Even here, though, “retention” does not mean what you probably think it means. Apparently, at least as recently as a few years ago, intercepted information was considered “retained” if it was logged and indexed for easy retrieval. It could be considered “minimized” if not logged, even if a raw recording or copy of the intercept was kept. Bear in mind that while, at the time of FISA’s passage, it was probably true that failure to log a recording rendered it inacessible for practical purposes, the NSA and other agencies have extremely sophisticated search software for both text and audio. A table of contents is less important if you can Google.
David Kris and Doug Wilson, in their absolutely invaluable book National Security Investigations and Prosecutions discuss a 2003 case, U.S. v. Sattar. In that case, they write, over the course of extended FISA surveillance of a group of targets, “approximately 5,175 pertinent voice calls .. were not minimized.” But when it came time for the discovery phase of a criminal trial against those targets, the FBI “retrieved and disclosed to the defendants over 85,000 audio files … obtained through FISA surveilance.” That is, though these communications were “minimized,” when faced with the legal duty to cough up what they had, the FBI was still able to pull up the full records.
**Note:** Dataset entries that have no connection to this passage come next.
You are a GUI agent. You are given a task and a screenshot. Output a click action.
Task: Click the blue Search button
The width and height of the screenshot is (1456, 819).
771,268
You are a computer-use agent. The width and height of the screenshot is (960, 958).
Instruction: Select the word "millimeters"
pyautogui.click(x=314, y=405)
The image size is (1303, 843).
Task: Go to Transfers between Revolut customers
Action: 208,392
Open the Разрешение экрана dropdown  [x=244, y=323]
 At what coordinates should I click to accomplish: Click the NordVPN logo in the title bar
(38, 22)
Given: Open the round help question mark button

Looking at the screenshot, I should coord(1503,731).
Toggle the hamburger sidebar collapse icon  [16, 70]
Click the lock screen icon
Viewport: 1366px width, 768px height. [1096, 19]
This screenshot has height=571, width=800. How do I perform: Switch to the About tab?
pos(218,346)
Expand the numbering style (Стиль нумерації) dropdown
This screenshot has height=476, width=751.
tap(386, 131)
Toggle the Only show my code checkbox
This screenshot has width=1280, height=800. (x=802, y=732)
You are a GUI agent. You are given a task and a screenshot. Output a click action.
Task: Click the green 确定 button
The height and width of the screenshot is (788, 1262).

Let me boldface this part, because it’s pretty important: Just because a communication has been “minimized” doesn’t mean it’s not being kept.
At the dissemination stage, agencies are supposed to redact identifying information of U.S. persons except when necessary to make sense of foreign intelligence information or when it constitutes evidence of a crime. One potential issue here is that given the government’s broad and continuing data mining, there’s at least a reasonable question to be raised as to whether the likely identity of one party to a communication could be pinpointed without enormous effort if the agency receiving a redacted transcript has access to those capabilities.
Now, minimization is great, and as I say above, there are solid reasons why intelligence surveillance probably needs to shift some oversight and checks from the front-end to the back-end, relative to Title III criminal wiretapping. But it is not a substitute for front-end oversight, and certainly not if we now have the capacity to do truly mass-scale acquisition and filtering.